✔ Is type introspection something we might see in Roc? · beginners

Stream: beginners

Topic: ✔ Is type introspection something we might see in Roc?

Jasper Woudenberg (Jul 19 2024 at 19:23):

I'm asking because I think it could support a much nicer API for a database design I'm working on.

Specifically: I was thinking of describing the database schema in Roc, with each table storing one particular type of Roc value. To see if the schema has changed with regards to an earlier version I'd like to calculate a hash of a type. The hash is enough to get something working, but more details on the type might come in useful to for detailed error messages.

As a backup plan, I might define a little value-level DSL for defining types:

list (tuple2 u64 string) : TypeDesc (List (U64, Str))

But it'd be a shame to have to teach users of the library a language for describing types if they already know one.

Richard Feldman (Jul 19 2024 at 20:50):

I think it's worth discussing in #ideas what it might look like

Richard Feldman (Jul 19 2024 at 20:51):

I think the design @Brendan Hansknecht came up with for making encoding and decoding able to customize their error types might be an interesting starting point

Brendan Hansknecht (Jul 19 2024 at 20:52):

I think Inspect probably can do what you want

Richard Feldman (Jul 19 2024 at 20:52):

like could that be used to make something more general than Encoding or Hash, where you specify the thing you want to turn the type into, which Encoding and Hash could then be implemented in terms of?

Richard Feldman (Jul 19 2024 at 20:52):

oh hm interesting

Brendan Hansknecht (Jul 19 2024 at 20:53):

That said, future encode prbably would be better suited for this

Jasper Woudenberg (Jul 19 2024 at 21:16):

That sounds really great, and I'm not in a rush so happy to wait a bit and return at this later.

I'm curious what that would look like though, some questions I have:

Would I need a value of the type I'm looking to inspect to be able to pass to inspect or the decoder? I'd like to hash the type before I start a database connection, and so before I'll have any values of the type going to/from the database.
Even if I had a value of the type, suppose it's [Foo, Bar]. Would I be able to get a hash that takes into account all the possible tags the value has, and not just the specific tag that particular value uses?

Brendan Hansknecht (Jul 19 2024 at 21:17):

Ah, nvm.
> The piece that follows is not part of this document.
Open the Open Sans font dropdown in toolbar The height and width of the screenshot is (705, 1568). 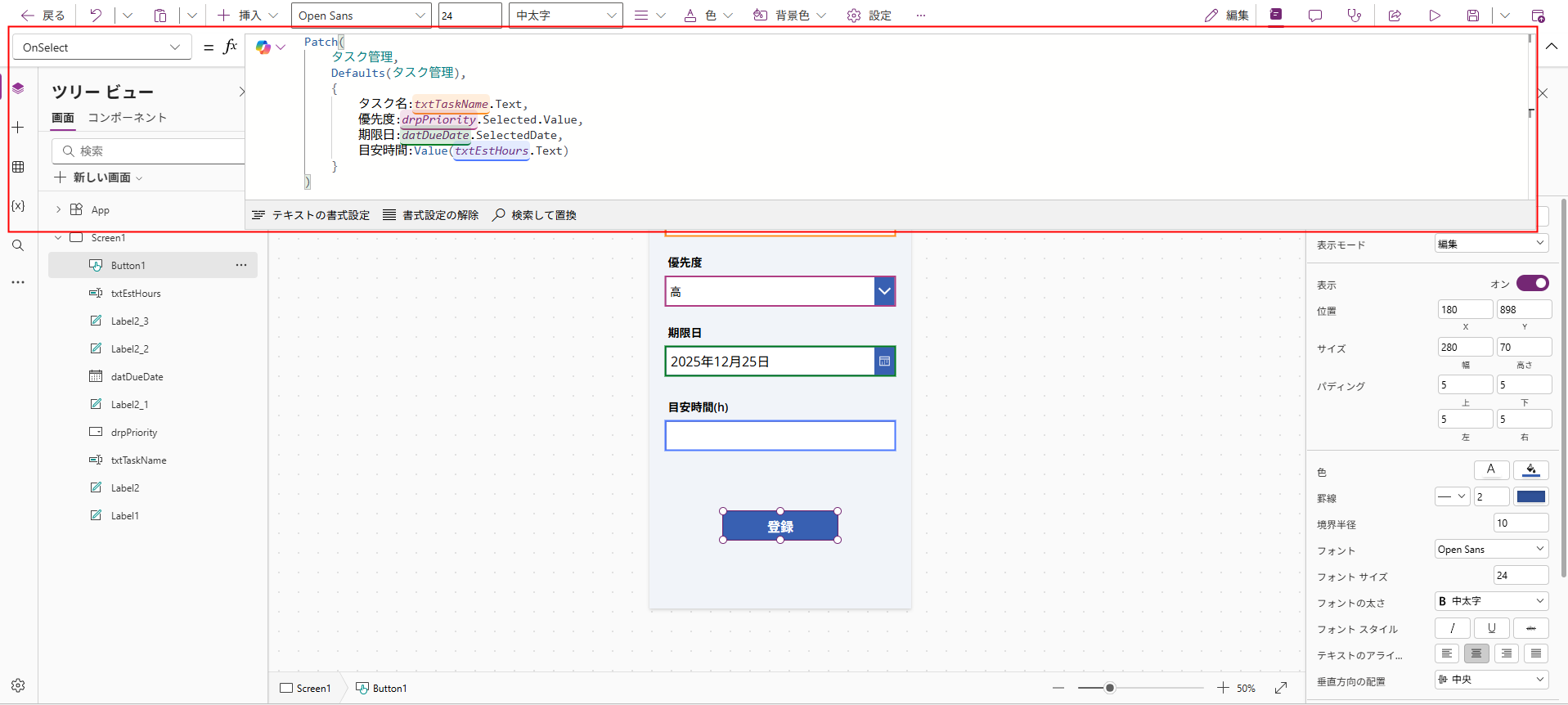click(x=361, y=16)
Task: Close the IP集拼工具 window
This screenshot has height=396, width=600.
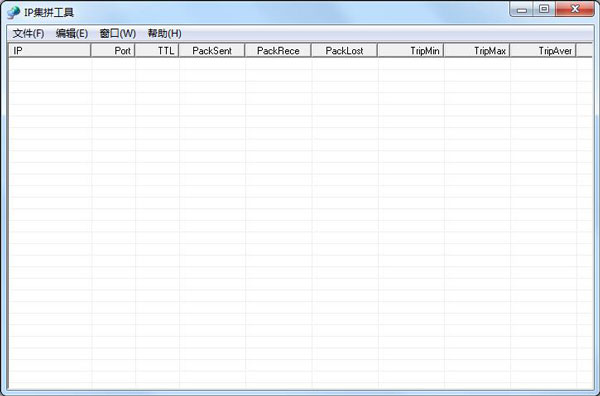Action: click(574, 9)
Yeah neither would help here.

Brendan Hansknecht (Jul 19 2024 at 21:17):

Cause these all require data examples to extract the type

Brendan Hansknecht (Jul 19 2024 at 21:18):

Yeah, in current roc, your best bet is a dsl then

Richard Feldman (Jul 19 2024 at 21:50):

@Brendan Hansknecht what do you think of the idea of trying to make a more general ability where you can build up an arbitrary state?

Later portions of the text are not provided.